Philip was born during the first lunar eclipse of the millennium. There were many women giving birth that night. The nurses said it had something to do with the moon. There were two midwives, but only one doctor on call. I could hear nurses and midwives calling out, “this one is ready”. It felt like an assembly line. They were moving us in and out of the delivery room like Fords.

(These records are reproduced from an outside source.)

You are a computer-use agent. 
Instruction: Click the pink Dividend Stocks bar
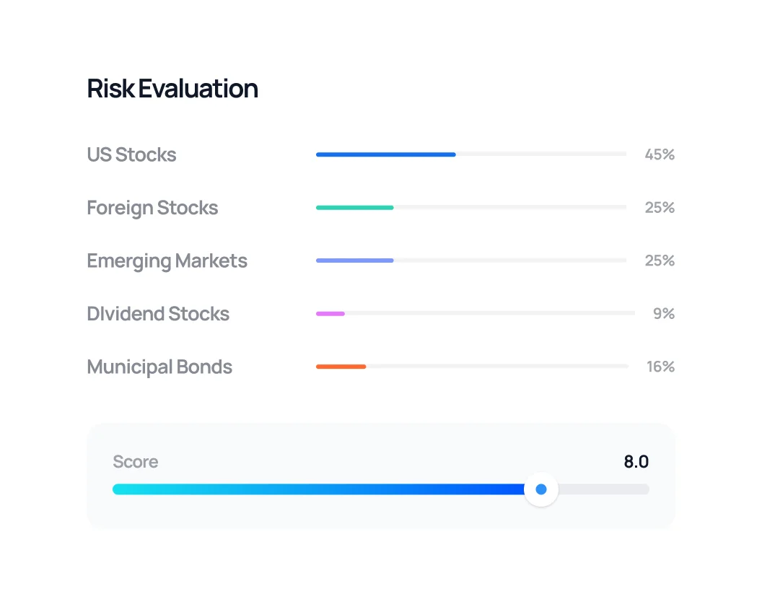tap(330, 314)
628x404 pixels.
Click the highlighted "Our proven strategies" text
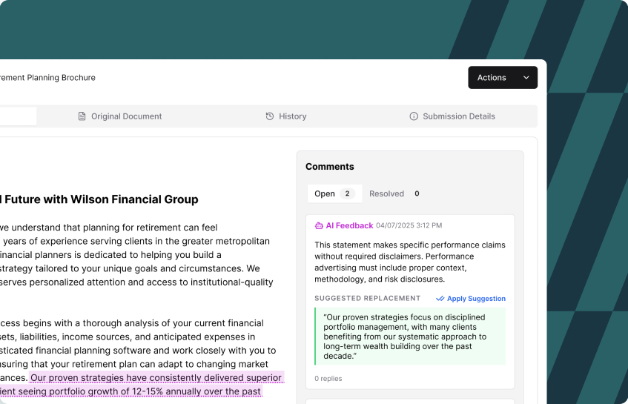156,377
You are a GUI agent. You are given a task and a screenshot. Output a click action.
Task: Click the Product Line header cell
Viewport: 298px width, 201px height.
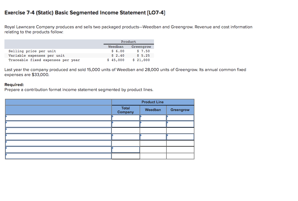coord(153,102)
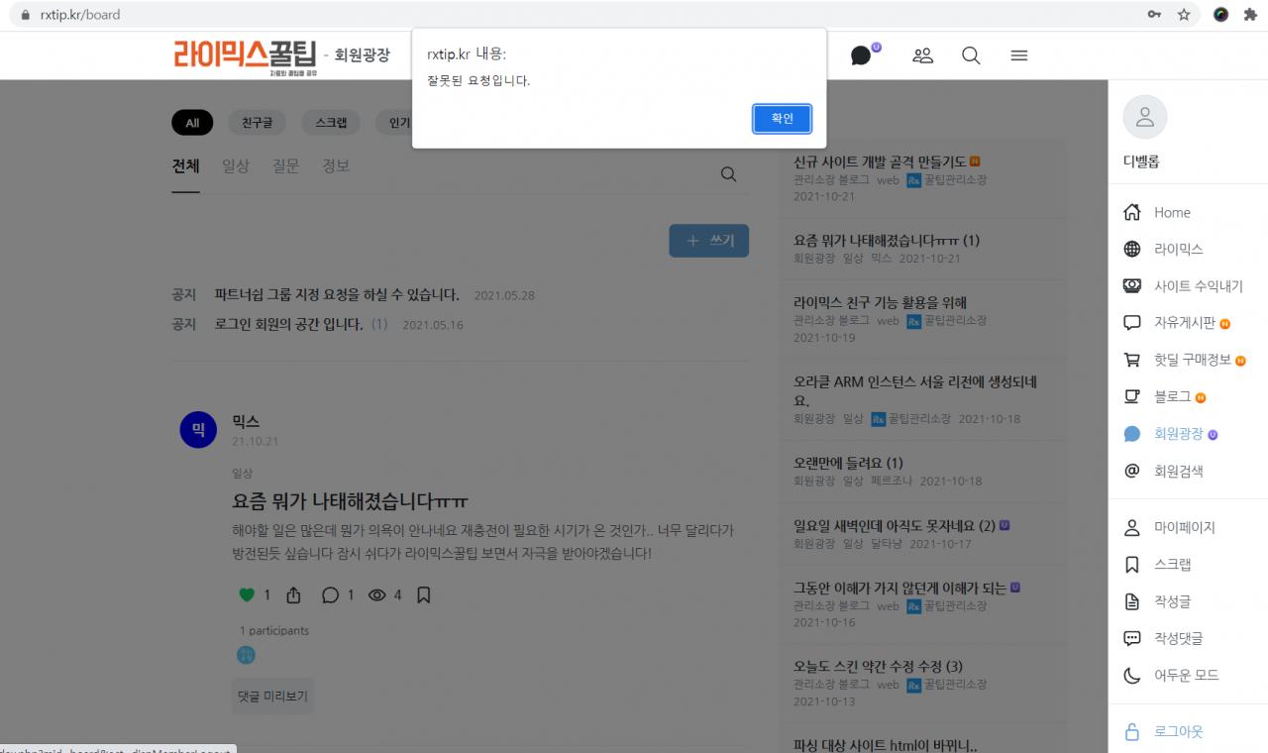The image size is (1268, 753).
Task: Click the + 쓰기 write button
Action: click(x=708, y=241)
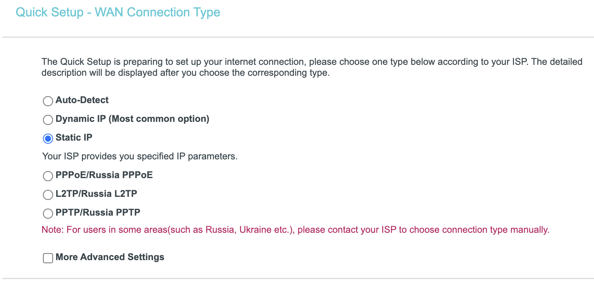
Task: Click the Auto-Detect label text
Action: pos(82,100)
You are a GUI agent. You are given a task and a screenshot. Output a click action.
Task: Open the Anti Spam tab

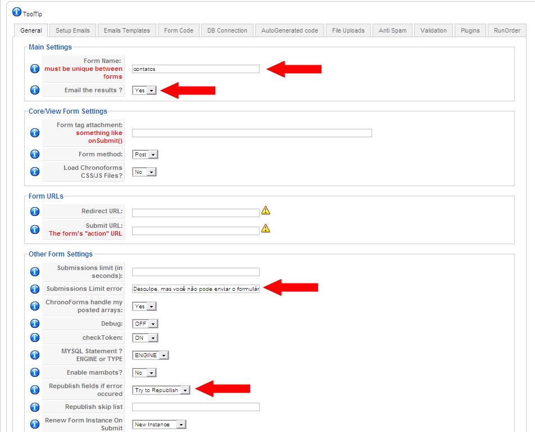point(392,30)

Philip was hungry from conception due to the fact that by week six or seven of my pregnancy I couldn’t keep anything down. By week eight I had lost 10 pounds. The doctors told me that I had something called hyperemesis gravidarum and put me in the hospital with an IV and daily shots of vallium in my thigh. I guess they figured I couldn’t throw up if I was sleeping. I had one rather unsympathetic doctor who told me the nausea was all in my head. I wanted to believe him because if that were true I could get up and walk out of there. As it happens, thanks to the IV I was feeling better when I was released a few days later. Unfortunately, as my husband parked the car when we got home, I got out and threw up on a tree. I was terribly embarrassed by the incident because I didn’t want any onlookers to think I was a drunk. I was later told that it wasn’t in my head. The vomiting was due to hCG, Human chorionic gonadotropin, which is a hormone produced during pregnancy in the cells of the placenta. According to the numbers, I had enough hCG to be carrying 16 fetuses. So nausea it was. For most of the pregnancy.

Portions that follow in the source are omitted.